Cuando sale del edificio de apartamentos Pedro siempre toma el bus para ir a la oficina en el paradero que queda justo al cruzar la calle, antes de que el reloj de pulsera marque las seis de la mañana. Madruga como muchos pero trasnocha como la mayoría, acostumbrado a sus cálculos sin fórmulas grandilocuentes, porque en la ciudad de Pedro los pobres madrugan demasiado y duermen unas cuantas horas.
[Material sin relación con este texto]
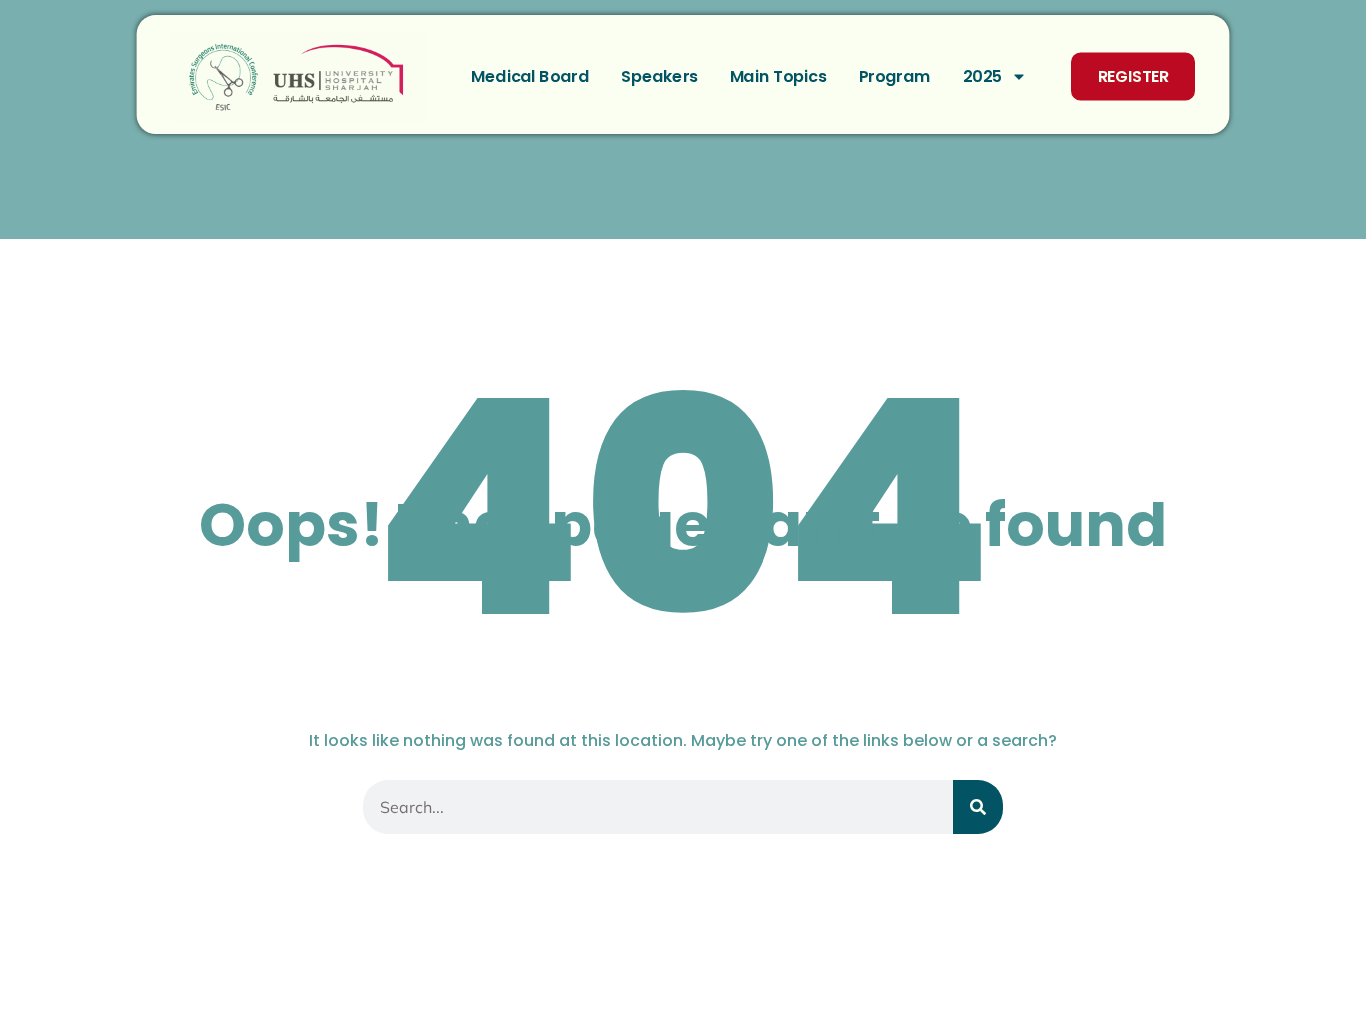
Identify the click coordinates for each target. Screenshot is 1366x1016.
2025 (983, 76)
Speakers (659, 76)
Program (895, 76)
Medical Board (530, 76)
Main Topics (778, 76)
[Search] (978, 807)
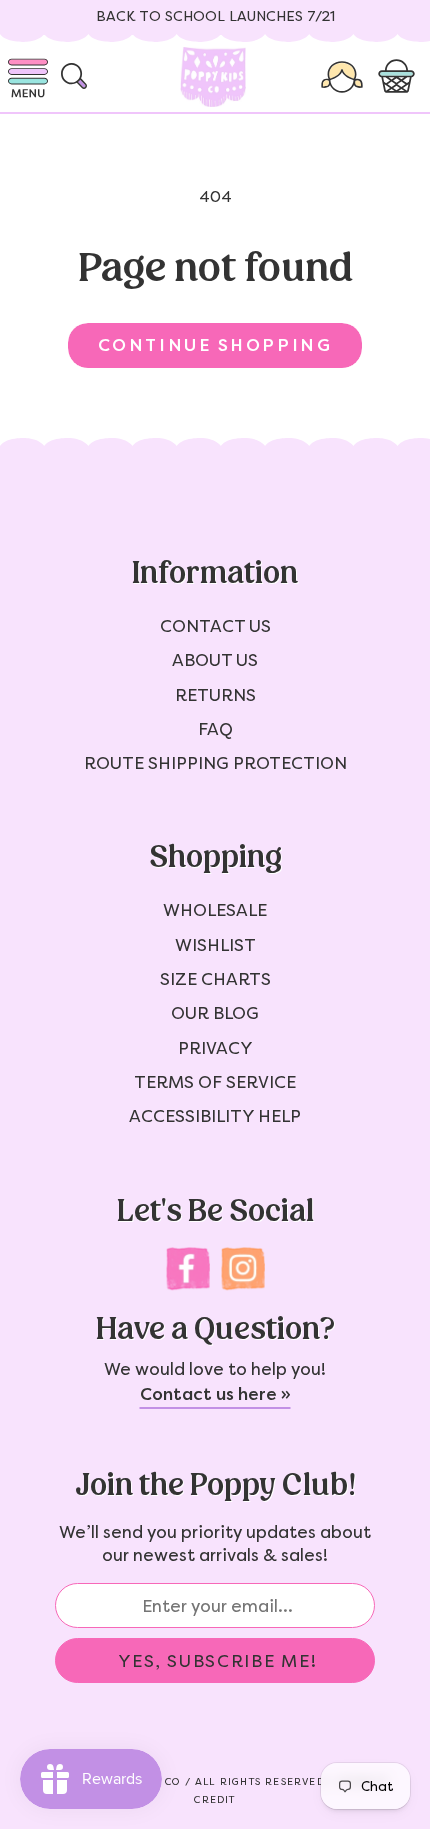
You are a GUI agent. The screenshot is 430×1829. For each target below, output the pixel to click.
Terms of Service (215, 1082)
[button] (399, 77)
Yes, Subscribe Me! (218, 1661)
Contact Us (215, 626)
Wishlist (215, 945)
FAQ (215, 729)
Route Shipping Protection (215, 763)
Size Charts (215, 979)
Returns (215, 695)
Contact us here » (215, 1394)
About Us (215, 660)
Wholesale (215, 910)
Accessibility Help (215, 1116)
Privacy (215, 1048)
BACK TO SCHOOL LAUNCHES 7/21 (215, 16)
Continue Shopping (215, 345)
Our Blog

Pero el servicio de transporte es pésimo, el bus pasa repleto de gente y no abre sus puertas, el siguiente repite la estampa y ya en el tercero reina la mezcla gris de impuntualidad y resignación en las caras alargadas de todos los pasajeros, que probablemente se aparezcan tarde ante la figura rígida del jefe. Pedro sube, saca un nudo de monedas y billetes del bolsillo del pantalón, se aferra al tubo de aluminio que atraviesa el interior del carro, y se tambalea al ritmo del viaje y los cuerpos aún sin despertar por completo.
     Hoy llegó temprano a su destino. Diez minutos para sentarse, mirar absorto la pantalla apagada del computador, repasar deberes antes de que el reloj de pared marque las siete como golpe para restallar la partida, pensar en el almuerzo, en la cena, cruzar los brazos, esperar; mejor dicho, esperar a que empiece el día porque lo demás es relleno entre jornadas de labor. El relleno, esas horas de mañana y noche, se van en lo necesariamente preciso para poder sostener las nueve horas de trabajo, que sostienen a su vez los ratos de cama, de televisión, de paciencia en el paradero y en el bus, o el tiempo exacto de desayuno para seguir vivo, para que sigan vivas esas nueve rondas diarias en el aparatejo colgado del clavo chueco donde encarcelaron sus ganas.
    Pero Pedro es feliz porque sus preocupaciones no quitan el sueño y son en escala pequeñas; o por lo menos es su consideración. La felicidad es una forma elegante de catalogar el conformismo dado que los cambios son angustias, así vengan para bien. Hace poco sintonizó un programa donde dos hombres entrados en años, elegantes, de saco y corbata con un diminuto escudo de armas en la solapa discutían sobre salud, o mejor, el sistema nacional que se encarga de que la gente siga saludable o por lo menos respirando. Eso está muy bien para ellos, pobres infelices, concluyó al apagar el televisor. Los problemas de hospitales son como la muerte, una cosa individual, un reclamo en la fila por excesiva incompetencia y falta de humanidad, al que le toca le toca pero ni antes ni después; tanto alegato atenta contra la alegría, hiperboliza minúsculas fallas, y ahí radica en últimas la calma espiritual de Pedro. Le intranquiliza de vez en cuando la deuda en el banco, pero no la crisis; la gripa y la congestión que adormece los huesos de las extremidades, pero no ese bendito cuento de los dos políticos tan repetitivo, tan constante, tan vacío, un “cáncer de patria” como lo llaman los muy psicóticos; le invade el desespero y la rabia infructuosa con el bus de la madrugada pero la movilidad es asunto del encargado; tiempo atrás consiguió título profesional en alguna universidad de la ciudad y luego de abandonar el auditorio de los grados la educación se volvió tema cerrado. 
     Se refugia de la lluvia al salir del trabajo bajo la carpa templada de una panadería. Siente el olor a pan recién horneado, a bocadillo de guayaba derretido, hojaldre y queso, galletas con azúcar espolvoreada. Imagina mientras caen las gotas pero no lo alcanzan, que está sentado a la mesa partiendo con un cuchillo de dientes filosos la masa suave del pan fresco de la tarde; sirve vino tinto al antojo de la moderación. Respira profundo, llena sus pulmones y entrecierra los ojos para después acariciar el mantel, la firme dureza de la madera bajo la tela áspera, el resplandor de la llama que consume la vela y la luz oscilando sobre la trama de cuadros. El bus se detiene frente a la panadería y la ilusión se disuelve con el aire impregnado del aroma caliente. Al interior del vehículo sólo alcanza a reconocer las siluetas de cuerpos tambaleantes, los restos vivientes de personas que aún no han despertado por completo. Pero no duermen, en verdad no duermen.